**Ausgewählter Auszug:**
--------------------

Zwei Tage nach dem Sieg Donald Trumps trat in Washington D.C. der Offenmarktausschuss der US Zentralbank, der Federal Reserve (Fed), zusammen und beschloss eine weitere Senkung der Leitzinsen um ein Viertel Prozent. Sieben Wochen zuvor, auf der Zielgeraden des US-Wahlkampfs, hatte Trump eine erste Zinssenkung der Fed scharf kritisiert: Das sei eine rein politische Entscheidung zugunsten seiner Gegner! Nach seinem Sieg hat er keinen Grund mehr, sich über eine Lockerung der Geldpolitik zu beschweren. Tatsächlich folgt die Fed der Bewegung auf den Finanzmärkten. Trump übertrieb ihren Handlungsspielraum, weil er die reale wirtschaftliche Lage ebenso verschweigen muss wie die harte Arbeit der Republikaner im letzten Kongress für hohe Zinsen.

Der US-Leitzins ist eine Zielgröße: Mit eigenen Interventionen auf den Finanzmärkten versucht die Fed, die Zinsen für Tagesgeld auf den Zentralbankkonten in dem Rahmen zu halten, den sie für geldpolitisch geboten hält. In Anbetracht der enormen Mittel, die ihr zur Verfügung stehen, gelingt ihr das in der Regel recht gut. Was aber geldpolitisch geboten ist, darüber haben die Finanzmärkte das letzte Wort. Der Tagesgeldsatz richtet sich nach den Preisen für kurzfristige US-Staatsschuldpapiere, die für eine Geldbeschaffung bei der Zentralbank als Sicherheit hinterlegt werden müssen. Die Orientierungsgröße (Benchmark) ist die Rendite auf Drei-Monats-Schatzwechsel des US-Finanzministeriums. Die Fed folgt, wenn auch nicht automatisch, den Entwicklungen dieser Preise. Und indem die Fed den Finanzmärkten folgt, übernimmt sie die kapitalistische Urangst vor zu geringer Arbeitslosigkeit. Im Laufe dieses Jahres stieg die Arbeitslosigkeit in den USA  bei allgemein guter Konjunkturlage leicht an und erreichte im Juli 4,3 Prozent – aus Sicht der Investoren eine rundheraus positive Entwicklung.

--------------------

**Aufgaben:**
1. Um wie viel senkte die Fed laut dem Auszug ihre Leitzinsen zwei Tage nach dem Sieg Donald Trumps?
2. Schreiben Sie aus dem Auszug alles von "Zwei Tage nach" bis hin zu "für hohe Zinsen." erneut ab und ersetzen Sie dabei "Zielgeraden" durch "Schlussphase".
Bitte stützen Sie sich ausschließlich auf den Auszug.

--------------------

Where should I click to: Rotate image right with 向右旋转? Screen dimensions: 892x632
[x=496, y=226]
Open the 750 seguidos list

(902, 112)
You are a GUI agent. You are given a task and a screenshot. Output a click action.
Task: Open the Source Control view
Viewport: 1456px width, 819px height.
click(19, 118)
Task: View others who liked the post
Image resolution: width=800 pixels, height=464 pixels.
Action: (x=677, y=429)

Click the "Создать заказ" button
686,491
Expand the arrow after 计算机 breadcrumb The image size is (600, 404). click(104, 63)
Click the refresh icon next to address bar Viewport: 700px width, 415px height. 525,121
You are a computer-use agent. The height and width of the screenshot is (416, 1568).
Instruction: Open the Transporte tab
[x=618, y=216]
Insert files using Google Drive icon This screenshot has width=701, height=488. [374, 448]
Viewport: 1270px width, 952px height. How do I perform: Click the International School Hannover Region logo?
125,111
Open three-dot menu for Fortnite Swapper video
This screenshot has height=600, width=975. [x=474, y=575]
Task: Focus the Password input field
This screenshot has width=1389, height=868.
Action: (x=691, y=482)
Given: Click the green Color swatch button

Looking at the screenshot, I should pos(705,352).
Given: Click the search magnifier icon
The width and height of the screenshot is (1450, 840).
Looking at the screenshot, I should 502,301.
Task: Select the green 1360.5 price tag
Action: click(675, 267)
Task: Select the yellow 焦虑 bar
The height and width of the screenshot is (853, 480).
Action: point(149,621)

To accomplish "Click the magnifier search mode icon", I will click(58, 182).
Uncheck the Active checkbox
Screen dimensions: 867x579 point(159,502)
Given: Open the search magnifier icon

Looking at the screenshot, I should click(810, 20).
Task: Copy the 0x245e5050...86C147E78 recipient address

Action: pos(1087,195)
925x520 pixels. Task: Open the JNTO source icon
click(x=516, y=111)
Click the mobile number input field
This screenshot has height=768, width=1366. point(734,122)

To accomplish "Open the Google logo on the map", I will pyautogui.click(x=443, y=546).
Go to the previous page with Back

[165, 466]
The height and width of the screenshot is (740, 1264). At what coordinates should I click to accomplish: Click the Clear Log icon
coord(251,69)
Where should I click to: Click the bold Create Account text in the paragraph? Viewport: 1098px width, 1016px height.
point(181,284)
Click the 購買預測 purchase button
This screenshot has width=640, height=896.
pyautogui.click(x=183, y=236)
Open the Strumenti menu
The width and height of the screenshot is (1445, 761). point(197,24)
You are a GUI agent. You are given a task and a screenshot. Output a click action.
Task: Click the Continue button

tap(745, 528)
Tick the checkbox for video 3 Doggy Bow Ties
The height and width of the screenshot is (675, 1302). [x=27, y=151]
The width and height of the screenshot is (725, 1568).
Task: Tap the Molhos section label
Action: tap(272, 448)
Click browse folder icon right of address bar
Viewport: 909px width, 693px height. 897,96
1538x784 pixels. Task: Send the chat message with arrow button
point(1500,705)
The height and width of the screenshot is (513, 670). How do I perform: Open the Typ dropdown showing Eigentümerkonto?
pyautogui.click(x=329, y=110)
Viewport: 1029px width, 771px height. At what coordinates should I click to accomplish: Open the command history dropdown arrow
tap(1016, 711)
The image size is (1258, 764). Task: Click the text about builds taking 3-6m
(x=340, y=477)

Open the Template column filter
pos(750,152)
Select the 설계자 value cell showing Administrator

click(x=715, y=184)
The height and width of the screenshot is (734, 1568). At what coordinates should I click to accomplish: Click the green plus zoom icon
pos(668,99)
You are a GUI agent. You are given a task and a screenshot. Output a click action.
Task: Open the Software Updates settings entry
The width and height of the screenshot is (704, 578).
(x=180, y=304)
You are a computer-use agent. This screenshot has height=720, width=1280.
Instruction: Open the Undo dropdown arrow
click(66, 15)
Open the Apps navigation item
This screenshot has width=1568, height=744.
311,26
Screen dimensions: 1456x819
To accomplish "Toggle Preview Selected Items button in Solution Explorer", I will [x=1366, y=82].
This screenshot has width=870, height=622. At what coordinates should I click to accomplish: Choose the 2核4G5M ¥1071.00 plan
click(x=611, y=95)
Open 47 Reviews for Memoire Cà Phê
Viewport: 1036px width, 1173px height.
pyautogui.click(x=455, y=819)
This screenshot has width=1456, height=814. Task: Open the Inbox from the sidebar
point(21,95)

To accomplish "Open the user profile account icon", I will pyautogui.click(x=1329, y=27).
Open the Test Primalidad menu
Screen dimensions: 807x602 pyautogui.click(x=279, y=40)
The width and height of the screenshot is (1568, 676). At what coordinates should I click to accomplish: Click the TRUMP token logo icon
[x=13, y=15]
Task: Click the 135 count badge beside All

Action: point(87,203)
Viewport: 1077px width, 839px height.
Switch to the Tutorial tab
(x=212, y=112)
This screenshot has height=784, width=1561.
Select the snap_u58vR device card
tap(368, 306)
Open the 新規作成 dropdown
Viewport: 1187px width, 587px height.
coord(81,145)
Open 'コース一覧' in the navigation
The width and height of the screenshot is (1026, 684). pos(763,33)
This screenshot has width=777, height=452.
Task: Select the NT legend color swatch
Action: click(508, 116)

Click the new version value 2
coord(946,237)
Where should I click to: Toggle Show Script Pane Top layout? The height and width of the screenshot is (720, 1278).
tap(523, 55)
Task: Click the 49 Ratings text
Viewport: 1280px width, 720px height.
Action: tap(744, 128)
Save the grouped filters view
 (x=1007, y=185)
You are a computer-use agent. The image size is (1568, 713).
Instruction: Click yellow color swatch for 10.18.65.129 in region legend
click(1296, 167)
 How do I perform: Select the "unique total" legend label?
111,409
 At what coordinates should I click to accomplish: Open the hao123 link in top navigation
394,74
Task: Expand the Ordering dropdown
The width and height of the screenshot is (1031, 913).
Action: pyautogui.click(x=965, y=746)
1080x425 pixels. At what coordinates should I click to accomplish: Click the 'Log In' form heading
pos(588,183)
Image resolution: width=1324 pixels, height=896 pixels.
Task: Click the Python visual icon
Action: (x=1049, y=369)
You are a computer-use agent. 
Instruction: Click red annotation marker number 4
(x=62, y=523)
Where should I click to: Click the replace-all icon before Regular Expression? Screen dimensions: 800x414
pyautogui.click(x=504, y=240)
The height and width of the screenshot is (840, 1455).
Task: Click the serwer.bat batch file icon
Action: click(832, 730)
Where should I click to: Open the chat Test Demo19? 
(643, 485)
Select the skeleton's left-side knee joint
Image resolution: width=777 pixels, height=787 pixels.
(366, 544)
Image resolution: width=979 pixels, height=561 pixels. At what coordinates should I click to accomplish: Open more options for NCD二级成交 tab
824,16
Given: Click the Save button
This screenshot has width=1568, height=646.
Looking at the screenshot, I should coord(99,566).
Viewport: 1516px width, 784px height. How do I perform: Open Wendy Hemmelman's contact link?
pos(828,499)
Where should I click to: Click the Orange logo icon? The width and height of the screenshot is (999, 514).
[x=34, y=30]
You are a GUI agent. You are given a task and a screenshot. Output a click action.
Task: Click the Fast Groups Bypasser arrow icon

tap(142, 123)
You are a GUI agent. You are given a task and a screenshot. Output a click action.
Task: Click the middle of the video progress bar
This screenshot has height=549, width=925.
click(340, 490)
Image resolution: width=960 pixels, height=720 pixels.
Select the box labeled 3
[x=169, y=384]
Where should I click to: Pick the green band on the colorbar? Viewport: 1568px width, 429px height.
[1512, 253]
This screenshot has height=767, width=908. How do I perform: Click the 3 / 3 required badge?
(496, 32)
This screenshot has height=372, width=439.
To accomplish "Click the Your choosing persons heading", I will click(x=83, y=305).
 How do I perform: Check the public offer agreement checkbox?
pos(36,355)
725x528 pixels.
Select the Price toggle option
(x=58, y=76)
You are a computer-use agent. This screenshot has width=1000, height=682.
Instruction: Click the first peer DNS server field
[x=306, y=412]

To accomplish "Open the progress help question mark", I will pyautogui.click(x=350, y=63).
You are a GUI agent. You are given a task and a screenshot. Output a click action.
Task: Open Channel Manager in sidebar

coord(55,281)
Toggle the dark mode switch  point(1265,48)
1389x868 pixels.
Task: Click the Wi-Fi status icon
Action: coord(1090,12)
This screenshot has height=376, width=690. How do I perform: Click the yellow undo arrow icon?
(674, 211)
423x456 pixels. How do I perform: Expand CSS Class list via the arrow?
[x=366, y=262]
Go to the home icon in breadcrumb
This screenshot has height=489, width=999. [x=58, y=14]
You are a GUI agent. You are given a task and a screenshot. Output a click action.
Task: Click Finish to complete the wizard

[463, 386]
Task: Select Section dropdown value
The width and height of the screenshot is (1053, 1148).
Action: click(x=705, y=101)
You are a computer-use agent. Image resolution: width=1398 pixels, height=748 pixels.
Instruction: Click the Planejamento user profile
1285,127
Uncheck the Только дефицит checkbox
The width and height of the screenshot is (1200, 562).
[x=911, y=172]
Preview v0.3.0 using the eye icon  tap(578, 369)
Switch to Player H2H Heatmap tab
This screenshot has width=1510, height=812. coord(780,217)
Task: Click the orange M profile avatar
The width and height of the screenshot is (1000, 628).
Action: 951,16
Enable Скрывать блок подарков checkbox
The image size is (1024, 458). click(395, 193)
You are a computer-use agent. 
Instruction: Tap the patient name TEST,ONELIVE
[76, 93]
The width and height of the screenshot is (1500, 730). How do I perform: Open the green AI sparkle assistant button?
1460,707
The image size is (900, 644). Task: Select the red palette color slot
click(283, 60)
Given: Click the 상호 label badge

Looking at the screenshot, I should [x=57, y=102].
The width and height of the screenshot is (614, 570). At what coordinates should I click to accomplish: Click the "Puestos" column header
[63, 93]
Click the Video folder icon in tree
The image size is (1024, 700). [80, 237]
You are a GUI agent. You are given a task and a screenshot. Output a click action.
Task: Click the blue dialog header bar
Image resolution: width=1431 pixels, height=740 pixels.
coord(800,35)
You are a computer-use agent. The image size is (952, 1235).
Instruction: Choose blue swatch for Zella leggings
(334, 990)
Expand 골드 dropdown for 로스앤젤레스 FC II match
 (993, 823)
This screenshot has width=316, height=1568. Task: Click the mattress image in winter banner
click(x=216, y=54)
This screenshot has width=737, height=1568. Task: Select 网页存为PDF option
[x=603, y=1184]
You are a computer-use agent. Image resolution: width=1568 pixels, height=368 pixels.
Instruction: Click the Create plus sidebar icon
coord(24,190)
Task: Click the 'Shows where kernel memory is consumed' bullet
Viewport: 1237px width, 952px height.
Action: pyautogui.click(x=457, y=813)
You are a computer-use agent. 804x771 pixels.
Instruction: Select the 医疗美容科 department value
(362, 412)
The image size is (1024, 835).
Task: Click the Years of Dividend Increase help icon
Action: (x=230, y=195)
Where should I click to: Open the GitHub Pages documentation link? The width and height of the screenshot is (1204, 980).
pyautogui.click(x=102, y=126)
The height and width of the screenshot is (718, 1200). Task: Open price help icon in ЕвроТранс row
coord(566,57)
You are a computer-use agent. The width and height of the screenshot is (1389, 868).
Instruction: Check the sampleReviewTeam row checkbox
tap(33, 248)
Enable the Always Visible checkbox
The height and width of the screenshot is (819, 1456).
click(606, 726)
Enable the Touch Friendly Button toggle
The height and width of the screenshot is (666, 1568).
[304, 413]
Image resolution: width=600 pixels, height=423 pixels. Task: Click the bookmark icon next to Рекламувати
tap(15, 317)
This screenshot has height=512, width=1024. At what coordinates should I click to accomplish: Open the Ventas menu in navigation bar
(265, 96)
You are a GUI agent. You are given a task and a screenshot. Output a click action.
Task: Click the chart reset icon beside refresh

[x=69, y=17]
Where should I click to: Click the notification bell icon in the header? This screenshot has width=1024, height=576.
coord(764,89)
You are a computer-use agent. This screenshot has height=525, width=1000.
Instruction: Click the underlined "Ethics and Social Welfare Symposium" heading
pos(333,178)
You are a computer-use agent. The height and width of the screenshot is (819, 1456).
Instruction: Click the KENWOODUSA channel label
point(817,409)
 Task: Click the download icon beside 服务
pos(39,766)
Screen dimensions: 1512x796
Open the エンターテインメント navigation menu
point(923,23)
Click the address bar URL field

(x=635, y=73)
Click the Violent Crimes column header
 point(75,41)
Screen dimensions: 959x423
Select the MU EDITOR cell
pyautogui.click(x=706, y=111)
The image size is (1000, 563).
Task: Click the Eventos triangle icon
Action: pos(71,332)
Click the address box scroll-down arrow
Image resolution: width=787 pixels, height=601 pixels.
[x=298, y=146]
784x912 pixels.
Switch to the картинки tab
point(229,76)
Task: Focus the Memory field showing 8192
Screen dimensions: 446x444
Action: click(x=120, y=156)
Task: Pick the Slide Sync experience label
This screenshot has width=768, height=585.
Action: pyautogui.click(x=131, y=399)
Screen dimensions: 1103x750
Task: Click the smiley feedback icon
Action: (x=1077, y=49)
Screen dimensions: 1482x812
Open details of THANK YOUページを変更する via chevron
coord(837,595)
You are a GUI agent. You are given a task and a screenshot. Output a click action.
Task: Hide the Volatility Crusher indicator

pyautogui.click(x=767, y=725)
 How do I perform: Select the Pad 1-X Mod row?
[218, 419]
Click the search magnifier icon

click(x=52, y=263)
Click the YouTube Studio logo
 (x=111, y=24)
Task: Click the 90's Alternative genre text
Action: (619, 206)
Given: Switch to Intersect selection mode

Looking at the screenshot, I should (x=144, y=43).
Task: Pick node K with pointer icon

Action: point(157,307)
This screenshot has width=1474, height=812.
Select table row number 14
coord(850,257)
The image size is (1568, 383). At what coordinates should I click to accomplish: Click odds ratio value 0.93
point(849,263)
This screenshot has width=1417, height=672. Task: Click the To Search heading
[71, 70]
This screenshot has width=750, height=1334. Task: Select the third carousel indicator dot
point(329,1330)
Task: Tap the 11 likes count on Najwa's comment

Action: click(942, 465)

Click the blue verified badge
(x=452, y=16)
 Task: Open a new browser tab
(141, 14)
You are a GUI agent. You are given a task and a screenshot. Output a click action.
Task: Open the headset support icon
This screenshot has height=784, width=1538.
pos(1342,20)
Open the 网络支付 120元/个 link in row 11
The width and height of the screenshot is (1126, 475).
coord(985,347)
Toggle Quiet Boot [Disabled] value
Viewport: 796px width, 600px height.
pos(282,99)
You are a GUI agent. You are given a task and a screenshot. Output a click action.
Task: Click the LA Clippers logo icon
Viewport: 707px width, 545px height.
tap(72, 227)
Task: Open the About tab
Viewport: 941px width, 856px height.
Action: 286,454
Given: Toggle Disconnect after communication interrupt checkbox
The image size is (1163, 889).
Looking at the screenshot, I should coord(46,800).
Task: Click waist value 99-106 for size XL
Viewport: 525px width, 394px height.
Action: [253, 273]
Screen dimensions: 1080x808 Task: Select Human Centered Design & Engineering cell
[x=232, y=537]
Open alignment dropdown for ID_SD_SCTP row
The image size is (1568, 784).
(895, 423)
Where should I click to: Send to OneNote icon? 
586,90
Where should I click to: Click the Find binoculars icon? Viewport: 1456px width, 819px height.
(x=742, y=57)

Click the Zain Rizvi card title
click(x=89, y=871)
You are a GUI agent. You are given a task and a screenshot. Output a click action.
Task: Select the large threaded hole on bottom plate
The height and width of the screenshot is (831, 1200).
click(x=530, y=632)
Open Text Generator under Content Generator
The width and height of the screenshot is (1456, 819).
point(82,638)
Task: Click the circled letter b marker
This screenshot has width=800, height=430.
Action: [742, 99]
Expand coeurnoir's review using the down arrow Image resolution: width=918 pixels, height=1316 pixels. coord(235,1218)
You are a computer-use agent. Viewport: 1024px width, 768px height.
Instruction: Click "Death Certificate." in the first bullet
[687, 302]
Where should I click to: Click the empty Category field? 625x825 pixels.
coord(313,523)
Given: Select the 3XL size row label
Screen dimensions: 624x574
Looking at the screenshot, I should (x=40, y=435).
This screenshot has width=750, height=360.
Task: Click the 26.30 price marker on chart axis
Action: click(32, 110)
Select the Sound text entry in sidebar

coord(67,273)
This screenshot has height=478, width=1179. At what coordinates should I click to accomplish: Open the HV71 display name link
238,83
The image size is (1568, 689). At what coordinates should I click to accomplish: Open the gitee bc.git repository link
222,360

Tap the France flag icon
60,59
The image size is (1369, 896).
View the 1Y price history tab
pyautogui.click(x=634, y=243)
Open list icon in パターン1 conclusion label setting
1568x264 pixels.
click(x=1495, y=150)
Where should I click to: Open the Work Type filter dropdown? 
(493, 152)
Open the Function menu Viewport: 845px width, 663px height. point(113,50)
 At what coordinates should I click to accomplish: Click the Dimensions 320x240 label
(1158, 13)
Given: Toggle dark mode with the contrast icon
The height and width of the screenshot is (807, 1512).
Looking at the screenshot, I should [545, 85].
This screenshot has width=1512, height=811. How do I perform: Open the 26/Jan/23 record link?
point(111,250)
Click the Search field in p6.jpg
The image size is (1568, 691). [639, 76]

--------------------

**Lösungen:**
1. Um ein Viertel Prozent.

2.
Zwei Tage nach dem Sieg Donald Trumps trat in Washington D.C. der Offenmarktausschuss der US Zentralbank, der Federal Reserve (Fed), zusammen und beschloss eine weitere Senkung der Leitzinsen um ein Viertel Prozent. Sieben Wochen zuvor, auf der Schlussphase des US-Wahlkampfs, hatte Trump eine erste Zinssenkung der Fed scharf kritisiert: Das sei eine rein politische Entscheidung zugunsten seiner Gegner! Nach seinem Sieg hat er keinen Grund mehr, sich über eine Lockerung der Geldpolitik zu beschweren. Tatsächlich folgt die Fed der Bewegung auf den Finanzmärkten. Trump übertrieb ihren Handlungsspielraum, weil er die reale wirtschaftliche Lage ebenso verschweigen muss wie die harte Arbeit der Republikaner im letzten Kongress für hohe Zinsen.